■ Work required ■
Copy out exactly the lines from the line containing "The Collection (839, 46)" to the end of the listing.
Start of Data under study
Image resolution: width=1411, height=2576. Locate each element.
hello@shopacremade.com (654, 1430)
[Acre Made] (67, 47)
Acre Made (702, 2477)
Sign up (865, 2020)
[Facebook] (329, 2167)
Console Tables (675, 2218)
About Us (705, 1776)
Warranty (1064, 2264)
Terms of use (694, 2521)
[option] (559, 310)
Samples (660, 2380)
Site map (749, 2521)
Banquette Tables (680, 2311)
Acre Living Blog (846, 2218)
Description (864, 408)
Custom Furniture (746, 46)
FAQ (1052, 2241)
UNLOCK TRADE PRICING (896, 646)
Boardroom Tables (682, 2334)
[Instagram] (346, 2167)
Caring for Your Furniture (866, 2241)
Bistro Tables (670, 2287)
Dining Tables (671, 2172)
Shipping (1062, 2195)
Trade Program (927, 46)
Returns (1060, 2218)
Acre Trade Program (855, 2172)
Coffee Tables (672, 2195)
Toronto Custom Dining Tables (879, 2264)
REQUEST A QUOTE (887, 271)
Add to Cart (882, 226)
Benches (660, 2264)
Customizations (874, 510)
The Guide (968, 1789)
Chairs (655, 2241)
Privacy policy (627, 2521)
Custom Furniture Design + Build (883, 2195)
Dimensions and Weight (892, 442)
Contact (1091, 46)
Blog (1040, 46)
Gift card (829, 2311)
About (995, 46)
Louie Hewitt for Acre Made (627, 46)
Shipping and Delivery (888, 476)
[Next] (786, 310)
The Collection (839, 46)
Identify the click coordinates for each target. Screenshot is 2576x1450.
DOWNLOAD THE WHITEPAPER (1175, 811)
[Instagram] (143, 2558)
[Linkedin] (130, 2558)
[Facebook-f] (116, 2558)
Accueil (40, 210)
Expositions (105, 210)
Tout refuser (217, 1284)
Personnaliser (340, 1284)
End of Data under study
■ Response ■
The Collection (839, 46)
Identify the click coordinates for each target. Screenshot is 2576x1450.
DOWNLOAD THE WHITEPAPER (1175, 811)
[Instagram] (143, 2558)
[Linkedin] (130, 2558)
[Facebook-f] (116, 2558)
Accueil (40, 210)
Expositions (105, 210)
Tout refuser (217, 1284)
Personnaliser (340, 1284)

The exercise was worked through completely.